George Gilbert Swell (5 August 1923 – 25 January 1999) was a college professor, an Indian politician, an ambassador to several countries, a former Deputy Speaker of the Lok Sabha and its member from Shillong in Meghalaya.  Over a span of more than 35 years, he represented India at high levels nationally and internationally.  Though arising from a modest and rural background in far Northeast India, Swell quickly rose to prominence in every field he entered.

Early life
He was born at Laitkynsew Village near Cherrapunji in the present-day state of Meghalaya. He completed his earlier years of schooling at the Ramakrishna Mission School at Cherrapunji. After passing the Bachelor of arts examination from the Scottish Church College, Kolkata, he completed his Master of Arts degree in English from the University of Calcutta in 1946. Within months thereafter, he married a Shillong beauty, Lajopthiaw ("Victorious Conqueror") Lyngdoh, second daughter of Phrolibon Lyngdoh and Wellington Kearney. Soon after, their first child, Lakyntiew ("She Who Has Uplifted Us"), was born (1947), followed by a son, Sanbor, in 1950.  In 1952, they moved to Ethiopia, part of a cadre of instructors recruited to teach in Ethiopia in the early nineteen fifties. Swell taught English at the high school level.  They returned to Shillong in 1956, and G. G. Swell threw himself into his new positions as a professor of English at several Shillong area colleges. It wasn't long before he entered into the political world of the Khasi and Jaintia Hills. His contribution to the formation of the state of Meghalaya, breaking away from the parent state of Assam, is incontrovertible. He, with his wife's uncle, Brington B Lyngdoh, and Stanley Nichols Roy, as well as other community leaders, conducted a fierce campaign for the separate identity of their proposed state which would combine the peoples of the Khasi and Janintia Hills and other tribes from the Garo Hills and adjacent areas. To their credit, the campaign was bloodless, nonviolent and successful. It was not long before G. G. Swell moved into national politics, having earned recognition for his intellect and passion for leadership, and for his principled and ethical way of life.

Political career
He was elected to the Lok Sabha from the Autonomous Districts (Lok Sabha) constituency in 1962, 1967 and 1971 and from the Shillong (Lok Sabha) constituency in 1984 and 1996. He was the Deputy Speaker of the Lok Sabha from 9 December 1969 to 27 December 1970 in the 4th Lok Sabha and again 27 March 1971 to 18 January 1977.

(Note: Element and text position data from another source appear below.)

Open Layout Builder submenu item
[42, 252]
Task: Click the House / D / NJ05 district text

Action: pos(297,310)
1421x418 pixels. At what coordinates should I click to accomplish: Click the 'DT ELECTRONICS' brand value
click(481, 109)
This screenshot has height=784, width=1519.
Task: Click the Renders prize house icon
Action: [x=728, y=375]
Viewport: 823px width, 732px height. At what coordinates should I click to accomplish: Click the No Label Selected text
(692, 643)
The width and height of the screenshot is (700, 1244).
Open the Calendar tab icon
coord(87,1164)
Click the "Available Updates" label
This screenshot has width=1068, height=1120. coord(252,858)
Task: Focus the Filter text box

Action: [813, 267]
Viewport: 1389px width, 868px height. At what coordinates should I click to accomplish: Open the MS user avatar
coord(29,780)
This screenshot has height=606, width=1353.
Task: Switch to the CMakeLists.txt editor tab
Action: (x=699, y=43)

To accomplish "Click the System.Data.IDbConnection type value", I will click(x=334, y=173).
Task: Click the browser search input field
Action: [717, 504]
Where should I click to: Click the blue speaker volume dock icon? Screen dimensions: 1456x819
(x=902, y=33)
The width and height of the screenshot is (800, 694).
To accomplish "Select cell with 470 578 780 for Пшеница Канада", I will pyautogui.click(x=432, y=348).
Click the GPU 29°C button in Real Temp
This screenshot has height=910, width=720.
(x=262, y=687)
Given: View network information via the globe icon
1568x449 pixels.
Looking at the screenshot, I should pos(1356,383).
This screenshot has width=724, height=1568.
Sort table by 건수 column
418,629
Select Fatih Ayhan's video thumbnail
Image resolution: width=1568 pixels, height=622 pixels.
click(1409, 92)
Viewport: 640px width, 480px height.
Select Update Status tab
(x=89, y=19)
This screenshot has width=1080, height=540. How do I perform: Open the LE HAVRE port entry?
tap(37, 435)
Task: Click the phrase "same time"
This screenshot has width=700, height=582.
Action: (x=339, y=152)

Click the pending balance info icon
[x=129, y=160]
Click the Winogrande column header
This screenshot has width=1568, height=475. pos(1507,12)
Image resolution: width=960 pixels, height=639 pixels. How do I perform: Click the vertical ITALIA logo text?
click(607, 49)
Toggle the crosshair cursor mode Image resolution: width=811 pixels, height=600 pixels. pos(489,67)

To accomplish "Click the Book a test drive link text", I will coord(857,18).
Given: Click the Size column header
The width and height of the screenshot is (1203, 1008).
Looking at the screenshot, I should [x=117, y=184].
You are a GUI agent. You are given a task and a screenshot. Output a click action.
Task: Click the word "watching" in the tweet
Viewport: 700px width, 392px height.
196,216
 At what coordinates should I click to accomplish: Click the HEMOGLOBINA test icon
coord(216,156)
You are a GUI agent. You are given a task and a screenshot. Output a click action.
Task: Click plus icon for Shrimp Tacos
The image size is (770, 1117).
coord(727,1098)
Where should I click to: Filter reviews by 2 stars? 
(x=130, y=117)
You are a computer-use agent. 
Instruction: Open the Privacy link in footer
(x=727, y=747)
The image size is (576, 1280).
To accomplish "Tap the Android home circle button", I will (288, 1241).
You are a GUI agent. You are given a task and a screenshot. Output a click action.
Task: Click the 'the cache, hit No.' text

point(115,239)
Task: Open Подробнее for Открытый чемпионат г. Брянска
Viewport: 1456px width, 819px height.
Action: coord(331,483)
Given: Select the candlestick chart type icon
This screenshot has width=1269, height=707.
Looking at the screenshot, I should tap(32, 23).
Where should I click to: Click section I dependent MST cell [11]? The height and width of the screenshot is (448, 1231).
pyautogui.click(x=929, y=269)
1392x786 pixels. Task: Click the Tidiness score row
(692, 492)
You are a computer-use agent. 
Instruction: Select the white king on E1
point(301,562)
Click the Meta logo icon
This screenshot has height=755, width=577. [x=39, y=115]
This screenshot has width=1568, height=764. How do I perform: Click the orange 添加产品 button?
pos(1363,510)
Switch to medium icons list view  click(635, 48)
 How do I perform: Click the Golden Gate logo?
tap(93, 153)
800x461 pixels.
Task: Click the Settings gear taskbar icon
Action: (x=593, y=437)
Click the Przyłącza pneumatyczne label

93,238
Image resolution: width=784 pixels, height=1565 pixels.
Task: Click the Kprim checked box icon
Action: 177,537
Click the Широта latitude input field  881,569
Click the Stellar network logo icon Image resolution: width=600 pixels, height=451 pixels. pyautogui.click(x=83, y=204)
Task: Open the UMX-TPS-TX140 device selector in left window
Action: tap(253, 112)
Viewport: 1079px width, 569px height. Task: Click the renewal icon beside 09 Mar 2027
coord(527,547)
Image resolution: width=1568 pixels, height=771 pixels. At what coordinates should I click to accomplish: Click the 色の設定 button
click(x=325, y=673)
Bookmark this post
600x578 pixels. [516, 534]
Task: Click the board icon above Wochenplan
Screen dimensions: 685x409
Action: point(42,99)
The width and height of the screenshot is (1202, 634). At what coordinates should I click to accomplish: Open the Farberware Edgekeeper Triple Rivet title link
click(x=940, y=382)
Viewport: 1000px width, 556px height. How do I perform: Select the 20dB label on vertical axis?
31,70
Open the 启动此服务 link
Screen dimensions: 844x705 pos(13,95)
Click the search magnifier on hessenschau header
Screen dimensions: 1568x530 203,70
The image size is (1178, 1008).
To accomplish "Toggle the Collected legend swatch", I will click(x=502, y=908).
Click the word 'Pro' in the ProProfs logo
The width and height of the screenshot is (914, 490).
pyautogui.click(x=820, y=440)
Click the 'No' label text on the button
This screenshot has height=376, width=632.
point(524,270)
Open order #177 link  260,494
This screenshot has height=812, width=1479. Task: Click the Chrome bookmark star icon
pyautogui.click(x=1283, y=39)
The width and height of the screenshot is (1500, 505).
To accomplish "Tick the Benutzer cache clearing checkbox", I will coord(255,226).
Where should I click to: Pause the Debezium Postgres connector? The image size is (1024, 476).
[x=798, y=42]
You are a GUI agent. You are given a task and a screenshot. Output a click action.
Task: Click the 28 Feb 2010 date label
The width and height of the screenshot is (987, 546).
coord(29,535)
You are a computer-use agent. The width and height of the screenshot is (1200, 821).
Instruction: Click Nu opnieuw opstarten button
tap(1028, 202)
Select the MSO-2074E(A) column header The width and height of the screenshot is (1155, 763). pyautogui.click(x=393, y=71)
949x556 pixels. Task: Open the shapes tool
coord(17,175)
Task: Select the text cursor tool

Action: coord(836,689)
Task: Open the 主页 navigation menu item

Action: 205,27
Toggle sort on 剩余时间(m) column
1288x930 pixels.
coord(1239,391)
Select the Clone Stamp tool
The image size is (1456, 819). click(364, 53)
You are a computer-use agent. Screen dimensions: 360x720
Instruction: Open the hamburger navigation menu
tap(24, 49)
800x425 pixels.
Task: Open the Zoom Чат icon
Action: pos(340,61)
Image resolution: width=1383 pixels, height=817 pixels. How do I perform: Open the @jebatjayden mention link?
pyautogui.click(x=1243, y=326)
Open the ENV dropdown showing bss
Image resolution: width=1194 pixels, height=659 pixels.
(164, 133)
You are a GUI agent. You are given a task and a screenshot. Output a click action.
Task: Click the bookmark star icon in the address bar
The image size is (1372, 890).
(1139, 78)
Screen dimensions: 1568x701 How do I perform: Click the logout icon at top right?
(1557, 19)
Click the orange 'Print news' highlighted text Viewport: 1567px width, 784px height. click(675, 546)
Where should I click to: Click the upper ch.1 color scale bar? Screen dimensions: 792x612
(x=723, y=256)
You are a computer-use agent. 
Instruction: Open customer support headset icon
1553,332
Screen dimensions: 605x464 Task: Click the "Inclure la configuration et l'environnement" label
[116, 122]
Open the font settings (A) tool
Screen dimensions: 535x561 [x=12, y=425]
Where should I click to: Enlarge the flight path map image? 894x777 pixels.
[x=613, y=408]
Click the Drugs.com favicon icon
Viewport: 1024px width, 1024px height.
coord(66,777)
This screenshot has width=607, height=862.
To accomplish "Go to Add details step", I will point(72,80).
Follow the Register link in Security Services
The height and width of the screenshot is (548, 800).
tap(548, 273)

Swell served as India's ambassador to Norway and Iceland from 1977 to 1980 (appointed by PM Moraji Desai), and Burma, 1980 to 1984 (appointed by PM Indira Gandhi). Subsequently, he was appointed as ambassador-designate to Canada, then Spain, but instead chose to return to national political life in India. In 1985, as a member of parliament, he served as the head of the Indian delegation to the United National General Assembly, New York. In 1992 he contested the Indian presidential election as a joint opposition candidate against Shankar Dayal Sharma but lost. He was member of the Rajya Sabha (upper house of Parliament) from Meghalaya during 1990-1996.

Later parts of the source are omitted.